Wednesday, June 8, 2011

15 cents a kilo...


We now (temporarily) have what look like "his & hers" wheely bins.

The big scruffy one has been in service for maybe 15 years.
The demure little one next to it is the latest high-tech, low-decibel, computer-chipped miracle which is aiming to curb our profligate tendencies.

It all started with warning salvo(e)s in the letter box.
The Community of Communes (local authority for waste collection etc) had decided to introduce "incitative pricing".
Followed several leaflets giving the general reasoning & rough proposals.
- Preserve the environment
- Reduce incineration
- Reduce costs
- Be fairer
Charge per collection & per kilo...

We were then invited to a presentation & discussion at the village hall.

Never have so many inhabitants been crammed into that hall!
Not even for free beer at the Social & Sports Club AGM.

Never has audience attention been so wrapt.
Certainly not at the Social & Sports Club AGM.

Never have tempers been so near to fraying!
Never has neighbourliness looked more flimsy!

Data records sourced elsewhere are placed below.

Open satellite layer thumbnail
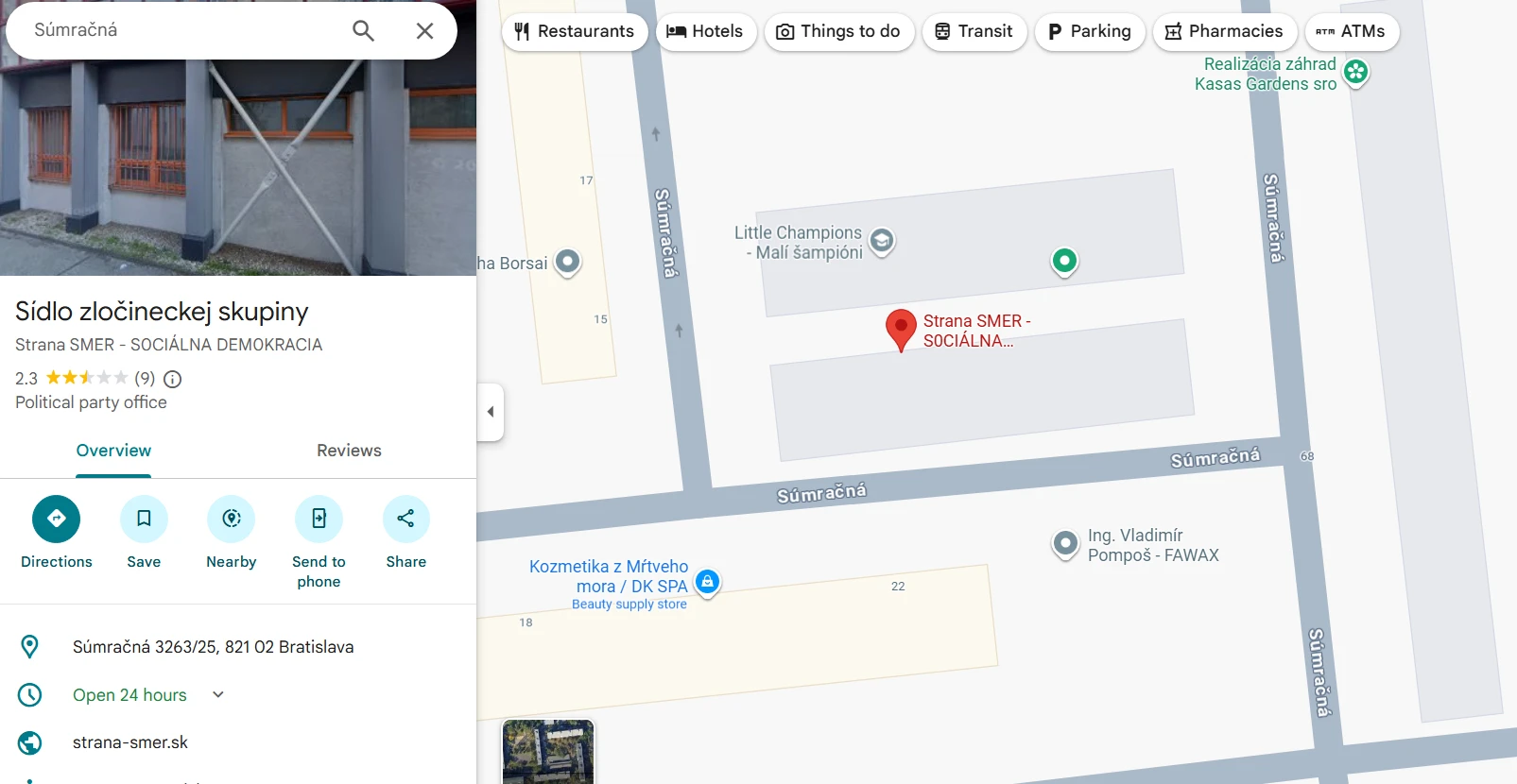Viewport: 1517px width, 784px height. coord(548,752)
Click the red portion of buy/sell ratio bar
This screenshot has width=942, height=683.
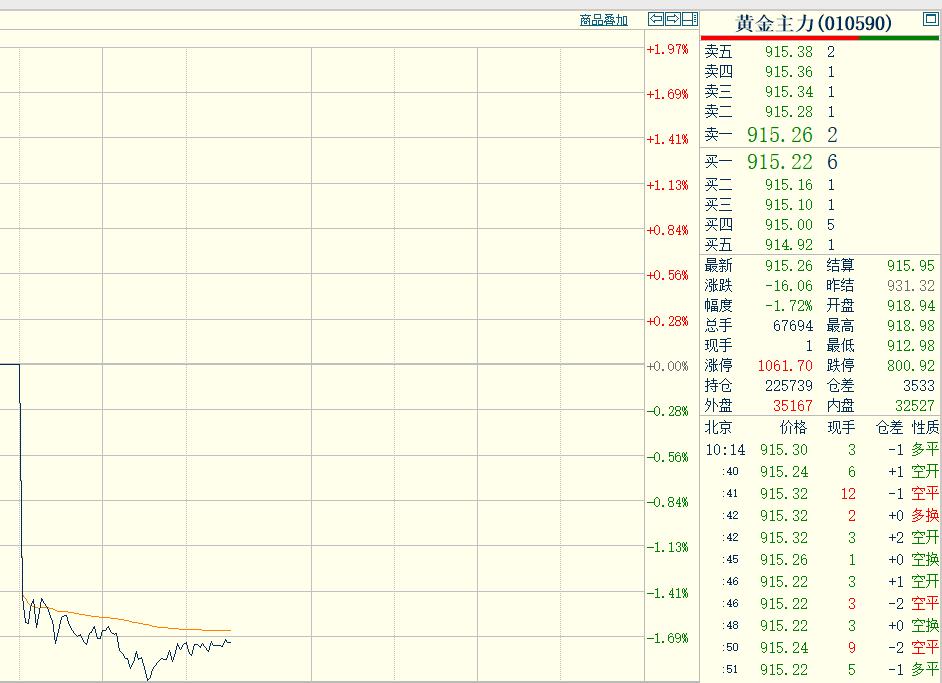[x=780, y=38]
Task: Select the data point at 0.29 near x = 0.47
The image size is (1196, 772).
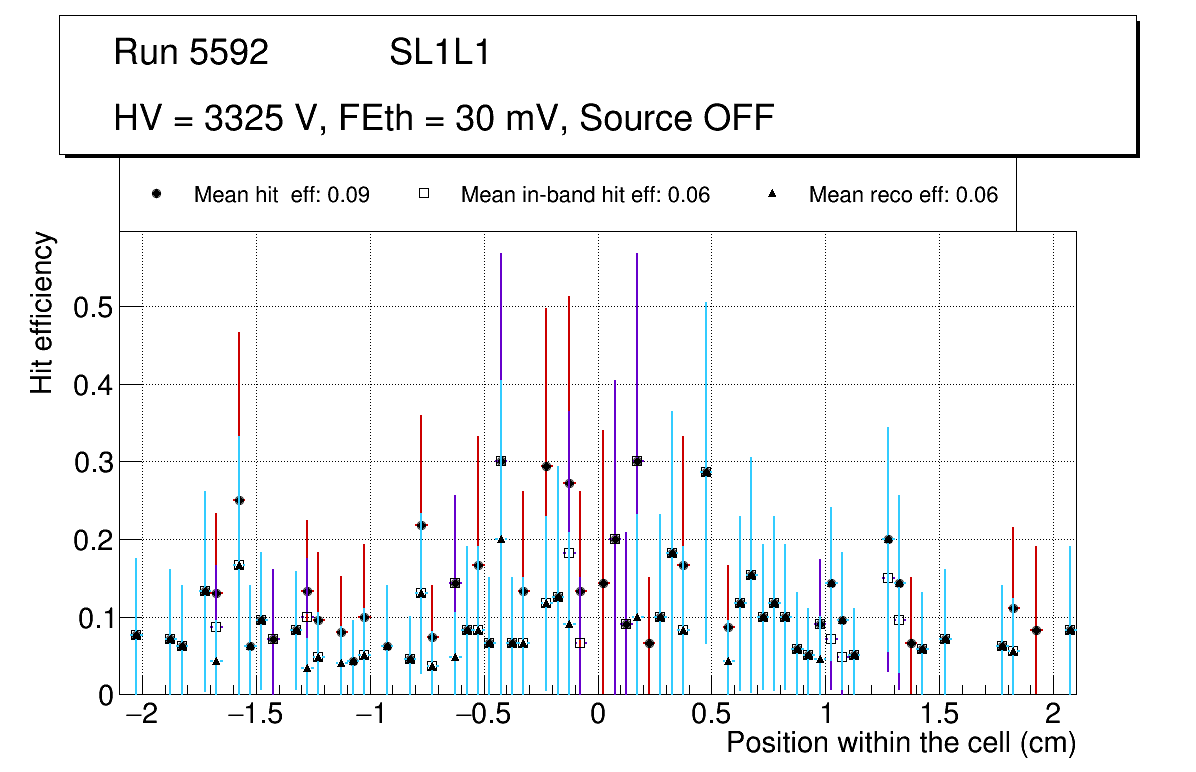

The presentation showed the current situation, with ever-increasing quantities of waste & even-faster-increasing costs for disposal.
The efforts which have already gone into closing tips; providing bottle-banks, paper-&-plastic skips in each commune; opening "déchetteries" where you can take your garden refuse, wood, metal, rubble, batteries, oil, paint etc etc to be recycled or disposed of as well as possible.

Then the new proposals:
- Smaller bins (120L for 1-2 people, 180L for 3+ people)
- Keep the weekly collection, only collecting bins put outside.
- Automatically weigh each bin & record number of collections in the year (each bin has identification chip, as well as big printed address label)
- Allow 12 collections per year free of collection charge.
- Collections over 12 charged at €1.50 each.
- All rubbish (even in free collections) charged at €0.15 per kilogramme.
- Annual fixed charge per house unchanged at €30.
- Annual fixed charge per person, reduced from €70 to €35.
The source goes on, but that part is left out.